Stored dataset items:
= = =
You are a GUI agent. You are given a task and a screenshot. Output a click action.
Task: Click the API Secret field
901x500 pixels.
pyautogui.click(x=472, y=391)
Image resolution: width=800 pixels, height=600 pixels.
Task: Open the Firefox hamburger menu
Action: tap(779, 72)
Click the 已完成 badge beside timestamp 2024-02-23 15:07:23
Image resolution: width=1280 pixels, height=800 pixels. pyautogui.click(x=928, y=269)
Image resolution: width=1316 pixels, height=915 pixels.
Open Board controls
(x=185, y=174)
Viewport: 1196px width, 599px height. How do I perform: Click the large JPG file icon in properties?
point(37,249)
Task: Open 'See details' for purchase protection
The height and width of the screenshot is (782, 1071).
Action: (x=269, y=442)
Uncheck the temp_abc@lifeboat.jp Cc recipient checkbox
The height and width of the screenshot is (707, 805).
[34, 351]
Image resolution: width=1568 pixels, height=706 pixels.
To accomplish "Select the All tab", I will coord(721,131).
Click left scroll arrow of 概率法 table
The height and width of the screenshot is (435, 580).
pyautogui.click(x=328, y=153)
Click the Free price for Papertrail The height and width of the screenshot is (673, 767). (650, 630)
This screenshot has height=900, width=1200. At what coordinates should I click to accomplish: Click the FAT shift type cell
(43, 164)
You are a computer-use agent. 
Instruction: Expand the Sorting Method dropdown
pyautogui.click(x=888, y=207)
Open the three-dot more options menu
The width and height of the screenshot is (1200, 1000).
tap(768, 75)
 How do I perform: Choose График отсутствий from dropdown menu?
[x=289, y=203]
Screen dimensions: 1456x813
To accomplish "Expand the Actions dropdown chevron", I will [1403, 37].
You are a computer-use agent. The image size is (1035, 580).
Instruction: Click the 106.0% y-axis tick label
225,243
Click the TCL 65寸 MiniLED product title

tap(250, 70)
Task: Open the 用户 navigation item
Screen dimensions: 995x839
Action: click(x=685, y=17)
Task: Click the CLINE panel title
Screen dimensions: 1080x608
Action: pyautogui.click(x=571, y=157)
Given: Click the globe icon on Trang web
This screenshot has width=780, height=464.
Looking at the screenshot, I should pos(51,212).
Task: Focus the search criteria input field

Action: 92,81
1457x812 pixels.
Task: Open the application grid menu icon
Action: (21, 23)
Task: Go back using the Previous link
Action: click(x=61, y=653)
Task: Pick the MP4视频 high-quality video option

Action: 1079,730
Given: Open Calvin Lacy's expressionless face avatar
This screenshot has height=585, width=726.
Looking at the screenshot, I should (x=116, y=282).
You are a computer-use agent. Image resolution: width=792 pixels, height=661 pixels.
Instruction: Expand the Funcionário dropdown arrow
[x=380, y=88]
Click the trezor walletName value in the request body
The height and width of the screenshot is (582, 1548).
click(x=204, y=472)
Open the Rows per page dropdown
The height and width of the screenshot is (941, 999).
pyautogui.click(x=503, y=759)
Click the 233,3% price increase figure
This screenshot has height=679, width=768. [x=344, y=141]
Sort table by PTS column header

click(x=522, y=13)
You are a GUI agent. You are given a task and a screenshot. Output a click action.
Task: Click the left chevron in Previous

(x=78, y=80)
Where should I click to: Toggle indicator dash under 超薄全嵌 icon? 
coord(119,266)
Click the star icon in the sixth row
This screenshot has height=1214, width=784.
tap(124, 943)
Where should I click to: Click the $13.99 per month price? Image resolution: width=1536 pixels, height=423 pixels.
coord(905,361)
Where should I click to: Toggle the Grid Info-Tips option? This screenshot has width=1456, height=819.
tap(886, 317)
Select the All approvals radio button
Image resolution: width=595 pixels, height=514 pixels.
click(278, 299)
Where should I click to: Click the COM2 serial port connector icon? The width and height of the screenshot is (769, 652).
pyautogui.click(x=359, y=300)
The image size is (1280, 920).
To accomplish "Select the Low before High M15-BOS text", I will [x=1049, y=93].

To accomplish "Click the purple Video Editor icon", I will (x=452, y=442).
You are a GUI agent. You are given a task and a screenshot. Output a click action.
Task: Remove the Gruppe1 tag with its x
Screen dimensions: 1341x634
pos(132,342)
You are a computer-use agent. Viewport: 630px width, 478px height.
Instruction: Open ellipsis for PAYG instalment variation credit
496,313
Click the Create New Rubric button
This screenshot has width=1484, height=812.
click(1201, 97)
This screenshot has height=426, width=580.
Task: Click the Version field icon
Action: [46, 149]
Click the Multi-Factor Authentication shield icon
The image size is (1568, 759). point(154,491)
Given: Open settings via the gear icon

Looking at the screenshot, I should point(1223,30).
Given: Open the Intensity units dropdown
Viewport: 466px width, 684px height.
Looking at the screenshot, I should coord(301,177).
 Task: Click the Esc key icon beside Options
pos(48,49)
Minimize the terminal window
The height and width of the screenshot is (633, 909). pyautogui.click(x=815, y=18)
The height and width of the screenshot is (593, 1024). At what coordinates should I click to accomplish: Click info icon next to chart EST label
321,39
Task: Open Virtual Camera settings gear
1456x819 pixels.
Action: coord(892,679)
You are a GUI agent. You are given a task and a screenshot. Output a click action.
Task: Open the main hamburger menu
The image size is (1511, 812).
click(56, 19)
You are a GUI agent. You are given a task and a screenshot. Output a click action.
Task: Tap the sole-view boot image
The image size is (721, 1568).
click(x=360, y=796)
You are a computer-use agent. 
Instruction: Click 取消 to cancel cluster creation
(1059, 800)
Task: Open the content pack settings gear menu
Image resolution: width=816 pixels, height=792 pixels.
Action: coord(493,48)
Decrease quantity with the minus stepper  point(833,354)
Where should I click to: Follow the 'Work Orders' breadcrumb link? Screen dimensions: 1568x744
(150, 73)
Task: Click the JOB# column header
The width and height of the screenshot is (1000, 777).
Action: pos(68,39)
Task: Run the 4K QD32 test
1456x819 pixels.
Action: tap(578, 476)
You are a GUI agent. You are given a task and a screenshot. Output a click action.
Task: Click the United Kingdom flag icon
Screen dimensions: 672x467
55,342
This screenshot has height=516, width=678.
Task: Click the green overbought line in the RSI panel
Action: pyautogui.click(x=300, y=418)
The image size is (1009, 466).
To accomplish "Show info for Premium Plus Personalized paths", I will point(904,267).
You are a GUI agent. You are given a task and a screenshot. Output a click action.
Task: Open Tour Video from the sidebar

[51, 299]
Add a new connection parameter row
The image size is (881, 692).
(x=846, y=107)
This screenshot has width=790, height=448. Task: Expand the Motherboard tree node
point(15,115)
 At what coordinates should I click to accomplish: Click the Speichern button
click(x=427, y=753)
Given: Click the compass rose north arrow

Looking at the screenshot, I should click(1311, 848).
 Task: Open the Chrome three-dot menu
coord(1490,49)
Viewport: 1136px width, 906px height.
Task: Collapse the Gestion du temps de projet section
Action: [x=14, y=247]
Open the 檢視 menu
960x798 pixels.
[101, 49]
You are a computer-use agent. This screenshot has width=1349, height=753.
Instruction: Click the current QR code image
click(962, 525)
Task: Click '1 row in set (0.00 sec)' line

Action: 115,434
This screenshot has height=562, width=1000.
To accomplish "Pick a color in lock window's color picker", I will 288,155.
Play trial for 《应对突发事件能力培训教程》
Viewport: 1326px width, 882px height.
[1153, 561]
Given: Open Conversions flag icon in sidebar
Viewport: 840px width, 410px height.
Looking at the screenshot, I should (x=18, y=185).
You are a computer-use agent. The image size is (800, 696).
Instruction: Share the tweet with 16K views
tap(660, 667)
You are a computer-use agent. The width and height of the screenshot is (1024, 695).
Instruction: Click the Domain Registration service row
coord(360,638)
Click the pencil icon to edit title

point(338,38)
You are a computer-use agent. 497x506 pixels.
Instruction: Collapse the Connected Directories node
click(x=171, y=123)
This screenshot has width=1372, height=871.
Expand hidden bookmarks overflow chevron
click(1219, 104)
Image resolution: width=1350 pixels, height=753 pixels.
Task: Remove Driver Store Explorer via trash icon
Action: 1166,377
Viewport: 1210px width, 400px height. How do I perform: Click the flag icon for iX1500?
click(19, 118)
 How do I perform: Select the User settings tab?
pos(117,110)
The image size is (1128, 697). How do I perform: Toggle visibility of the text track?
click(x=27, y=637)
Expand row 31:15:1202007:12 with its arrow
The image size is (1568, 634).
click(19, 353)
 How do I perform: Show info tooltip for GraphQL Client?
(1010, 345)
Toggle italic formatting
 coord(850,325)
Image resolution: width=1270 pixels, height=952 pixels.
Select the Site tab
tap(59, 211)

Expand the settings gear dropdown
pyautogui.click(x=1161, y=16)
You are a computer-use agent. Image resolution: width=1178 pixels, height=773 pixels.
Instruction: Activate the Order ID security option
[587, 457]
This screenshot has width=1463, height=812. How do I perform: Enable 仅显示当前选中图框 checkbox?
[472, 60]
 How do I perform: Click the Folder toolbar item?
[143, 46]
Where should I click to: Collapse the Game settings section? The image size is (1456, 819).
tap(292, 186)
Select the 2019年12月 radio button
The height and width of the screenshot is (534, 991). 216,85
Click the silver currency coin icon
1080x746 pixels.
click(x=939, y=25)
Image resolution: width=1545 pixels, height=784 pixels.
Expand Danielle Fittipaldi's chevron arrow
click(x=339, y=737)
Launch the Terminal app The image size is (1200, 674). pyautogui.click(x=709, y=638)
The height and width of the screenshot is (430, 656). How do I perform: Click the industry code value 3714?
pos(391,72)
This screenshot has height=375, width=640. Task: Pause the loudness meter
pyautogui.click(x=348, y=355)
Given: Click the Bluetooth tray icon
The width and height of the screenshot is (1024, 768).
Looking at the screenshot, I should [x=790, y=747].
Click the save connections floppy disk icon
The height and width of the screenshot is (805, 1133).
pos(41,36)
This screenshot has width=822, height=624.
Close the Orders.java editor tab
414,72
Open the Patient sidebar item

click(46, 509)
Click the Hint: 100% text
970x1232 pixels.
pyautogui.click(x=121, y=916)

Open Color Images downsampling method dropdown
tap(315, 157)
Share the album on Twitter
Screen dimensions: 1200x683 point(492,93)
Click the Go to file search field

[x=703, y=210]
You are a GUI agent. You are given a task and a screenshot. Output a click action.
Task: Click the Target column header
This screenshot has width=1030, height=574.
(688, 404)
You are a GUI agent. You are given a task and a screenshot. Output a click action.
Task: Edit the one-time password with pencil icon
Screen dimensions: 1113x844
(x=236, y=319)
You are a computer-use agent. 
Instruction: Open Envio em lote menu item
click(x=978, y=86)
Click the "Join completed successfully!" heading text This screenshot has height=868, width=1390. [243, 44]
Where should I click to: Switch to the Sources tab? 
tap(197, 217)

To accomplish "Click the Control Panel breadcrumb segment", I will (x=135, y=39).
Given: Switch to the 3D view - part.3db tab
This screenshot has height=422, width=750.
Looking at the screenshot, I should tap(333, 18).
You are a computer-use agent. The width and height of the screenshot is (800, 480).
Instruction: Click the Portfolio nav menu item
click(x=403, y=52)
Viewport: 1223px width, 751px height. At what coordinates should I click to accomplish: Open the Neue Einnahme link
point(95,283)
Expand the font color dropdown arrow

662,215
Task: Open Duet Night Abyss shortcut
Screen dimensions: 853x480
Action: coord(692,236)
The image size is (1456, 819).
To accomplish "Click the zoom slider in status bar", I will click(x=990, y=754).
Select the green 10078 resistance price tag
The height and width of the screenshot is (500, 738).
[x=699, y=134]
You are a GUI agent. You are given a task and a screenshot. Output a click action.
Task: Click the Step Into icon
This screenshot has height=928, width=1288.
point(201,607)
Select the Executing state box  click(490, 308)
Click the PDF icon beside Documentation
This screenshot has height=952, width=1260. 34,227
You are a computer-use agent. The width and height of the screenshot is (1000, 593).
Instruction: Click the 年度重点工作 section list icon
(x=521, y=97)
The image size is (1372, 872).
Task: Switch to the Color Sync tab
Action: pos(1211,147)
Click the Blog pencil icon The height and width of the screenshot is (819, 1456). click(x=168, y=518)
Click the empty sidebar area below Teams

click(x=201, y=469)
= = =
_WHAT YOU HAVE TO DO_
Swap "Board controls" for "Board settings" in the records, from the start through the line with "I will coord(721,131).", and give those lines again with nothing else changed.

_WORKED SOLUTION_
You are a GUI agent. You are given a task and a screenshot. Output a click action.
Task: Click the API Secret field
901x500 pixels.
pyautogui.click(x=472, y=391)
Image resolution: width=800 pixels, height=600 pixels.
Task: Open the Firefox hamburger menu
Action: tap(779, 72)
Click the 已完成 badge beside timestamp 2024-02-23 15:07:23
Image resolution: width=1280 pixels, height=800 pixels. pyautogui.click(x=928, y=269)
Image resolution: width=1316 pixels, height=915 pixels.
Open Board settings
(x=185, y=174)
Viewport: 1196px width, 599px height. How do I perform: Click the large JPG file icon in properties?
point(37,249)
Task: Open 'See details' for purchase protection
The height and width of the screenshot is (782, 1071).
Action: (x=269, y=442)
Uncheck the temp_abc@lifeboat.jp Cc recipient checkbox
The height and width of the screenshot is (707, 805).
[34, 351]
Image resolution: width=1568 pixels, height=706 pixels.
To accomplish "Select the All tab", I will coord(721,131).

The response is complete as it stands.